Eshel discusses the size of the treatment area as the third consideration. She explains the trade-off between coverage and effectiveness, noting that larger panels may dilute the irradiance per square inch, potentially reducing efficacy.
“The larger the surface area, the less you're getting results per centimeter squared… it's less effective per unit of skin.”
(Timestamp: 18:40)
For those focused on specific areas like the face, neck, and chest, she recommends investing in smaller, targeted devices that deliver higher irradiance to these crucial zones without unnecessary expenditure on full-body panels.
“If you care only about your face, neck, and chest… that would be enough as good as a full body panel.”
(Timestamp: 19:55)
Safety and build quality constitute the fourth pillar in Eshel’s evaluation framework. She highlights concerns such as flicker and electromagnetic fields (EMF), advocating for devices that minimize these factors to protect both the user and the longevity of the skin benefits.
“Newer, more innovative panels… low to non-existent flicker and EMF.”
(Timestamp: 23:10)
Eshel debunks the misconception that FDA clearance equates to superior efficacy, explaining that FDA clearance primarily ensures the device’s safety within established guidelines rather than its performance.
“FDA cleared doesn’t mean the device works better… it means they follow guidelines that show there is no harm.”
(Timestamp: 24:45)
She advises vigilance against cheaper devices that may offer inadequate safety features, emphasizing the importance of third-party certifications.
The final factor Eshel addresses is the user experience, encompassing features like timer settings, adjustable intensity, mobile app control, and portability. She asserts that these features, while secondary to the primary technical specifications, play a crucial role in ensuring consistent use, which is vital for achieving desired results.
“Red light therapy should be done every other day or like three times a week… the best device is the one you'll actually use every other day.”
(Timestamp: 28:30)
Eshel compares adherence to red light therapy routines to maintaining a workout regimen, emphasizing that ease of integration into daily life enhances efficacy.

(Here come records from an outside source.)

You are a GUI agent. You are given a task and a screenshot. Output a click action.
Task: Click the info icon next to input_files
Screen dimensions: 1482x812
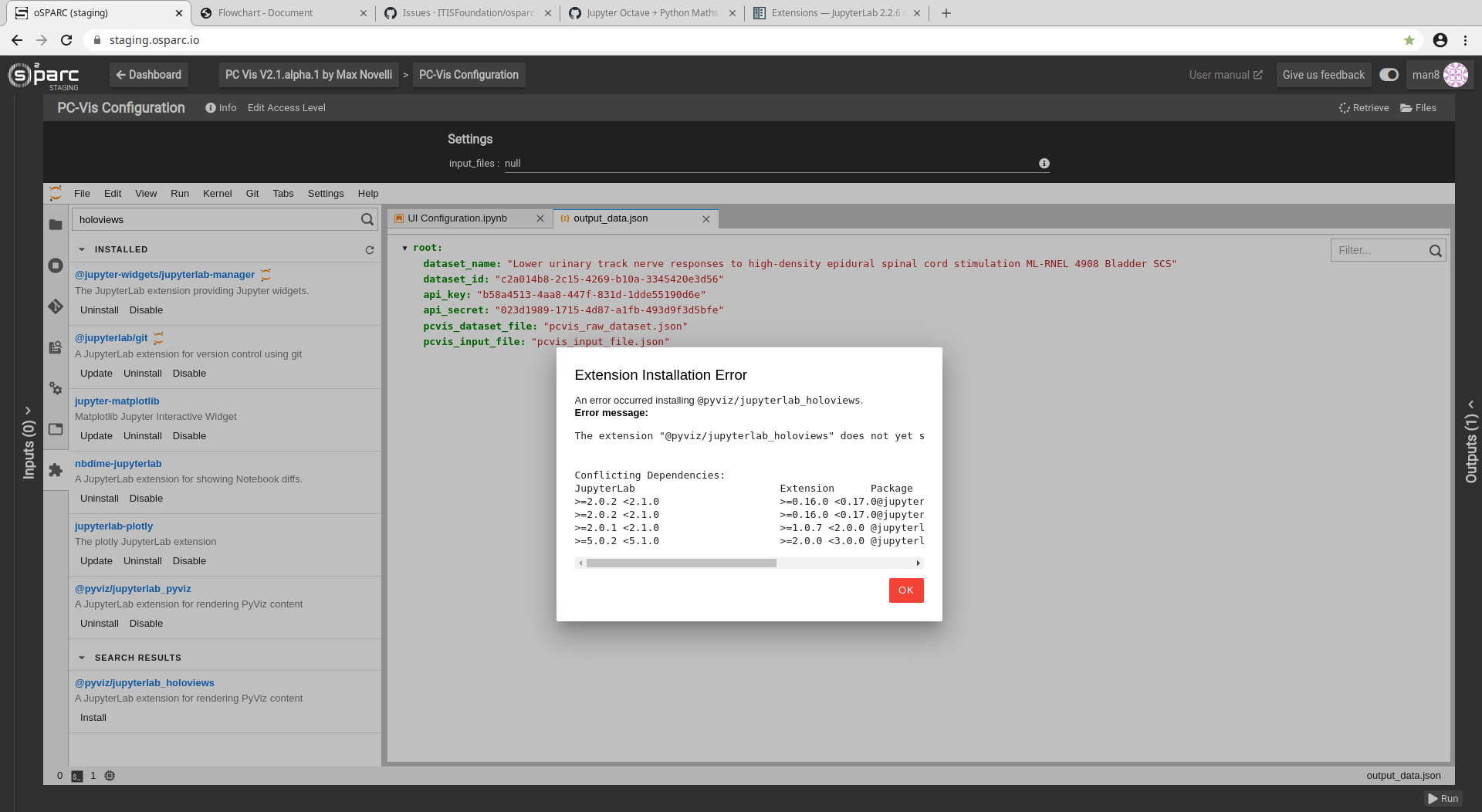[1044, 163]
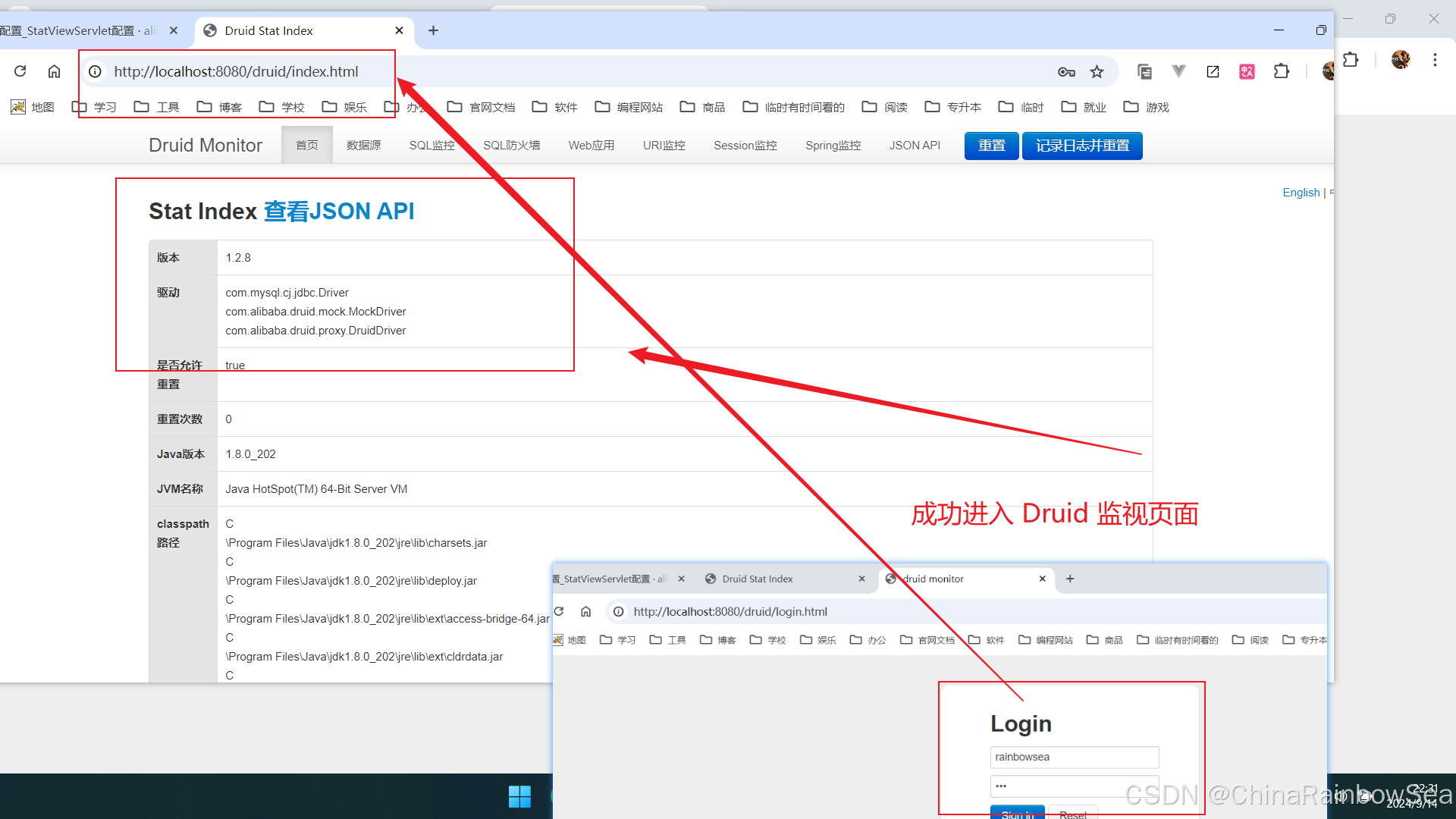Open the extensions puzzle icon

(x=1282, y=71)
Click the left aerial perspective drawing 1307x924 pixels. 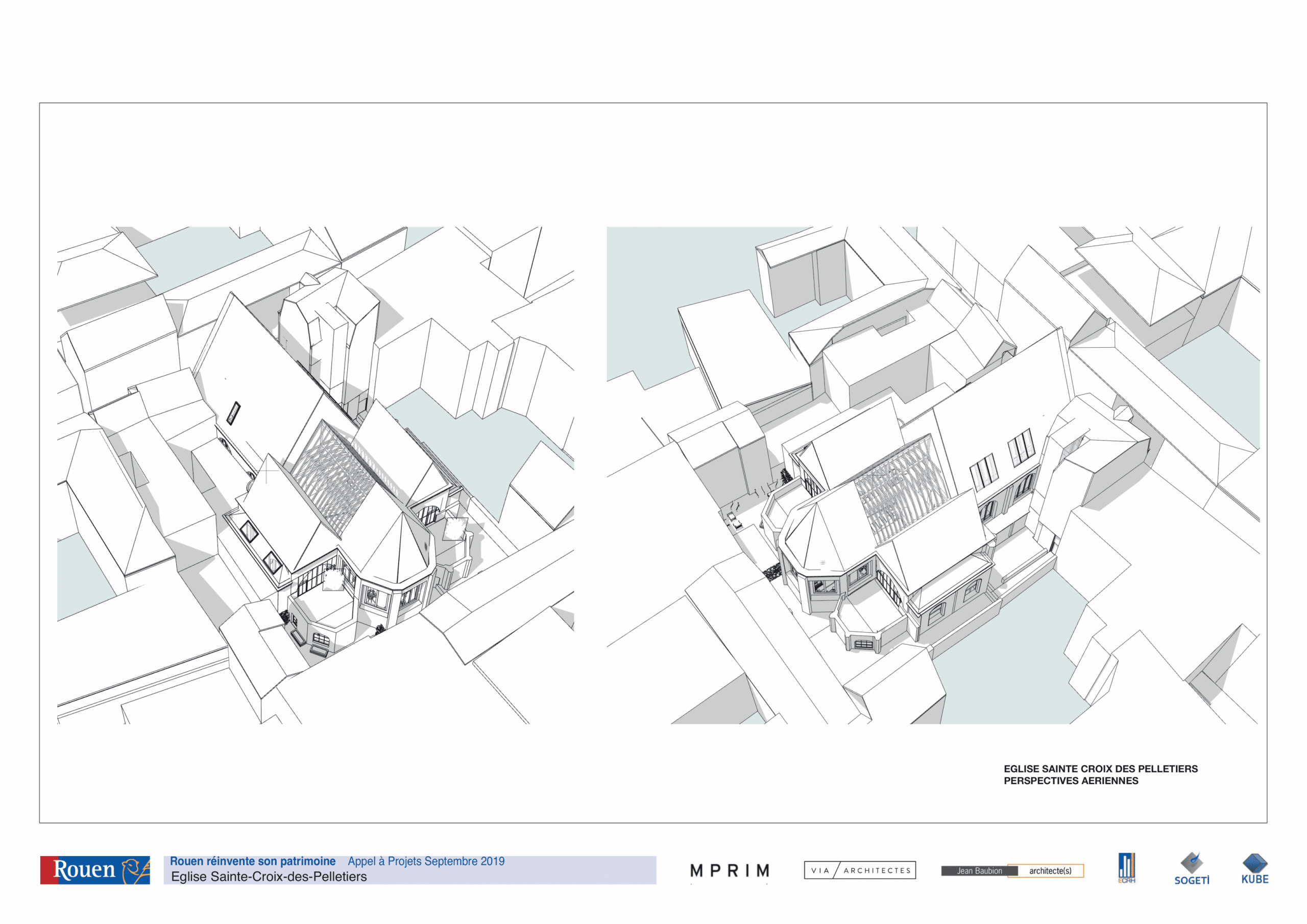tap(316, 475)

Beyond the five critical factors, Eshel shares her personal experiences with various red light therapy brands, highlighting products like Mito Red, Biolite, and Chroma. She provides candid assessments of these products, noting their strengths and limitations based on her professional and personal use.

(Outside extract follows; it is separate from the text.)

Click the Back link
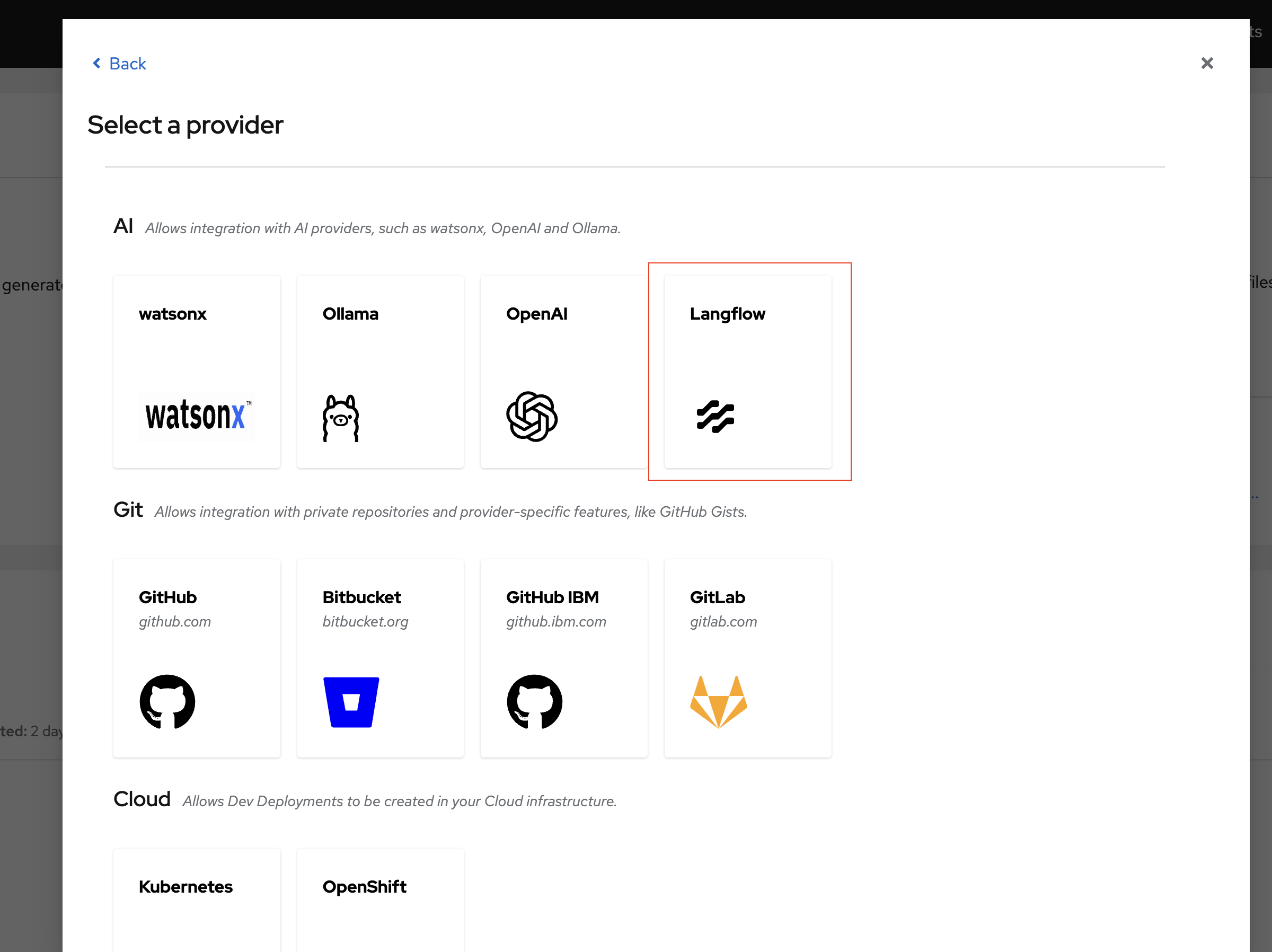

“Biolite… has things like a mouth retainer… I use their Mouth Red Light Therapy piece.”
(Timestamp: 34:10)
Eshel also touches upon recent scientific developments, such as the role of red light therapy in structuring mitochondrial water and improving fascia health, adding depth to the discussion on its broader benefits.

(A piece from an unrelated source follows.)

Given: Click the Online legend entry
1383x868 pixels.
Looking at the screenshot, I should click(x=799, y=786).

Amita Eshel wraps up the episode by reiterating the significance of informed device selection in maximizing the benefits of red light therapy for skin health. She encourages listeners to ask questions and engage with future episodes for ongoing insights into anti-aging and biohacking skincare strategies.
“If you've been thinking about adding red light therapy to your skincare routine, I hope today's breakdown helps with choosing a device that actually works and works for you.”
(Timestamp: 38:00)
This episode serves as a comprehensive guide for anyone considering red light therapy as part of their skincare regimen, blending practical advice with scientific evidence to foster informed decision-making.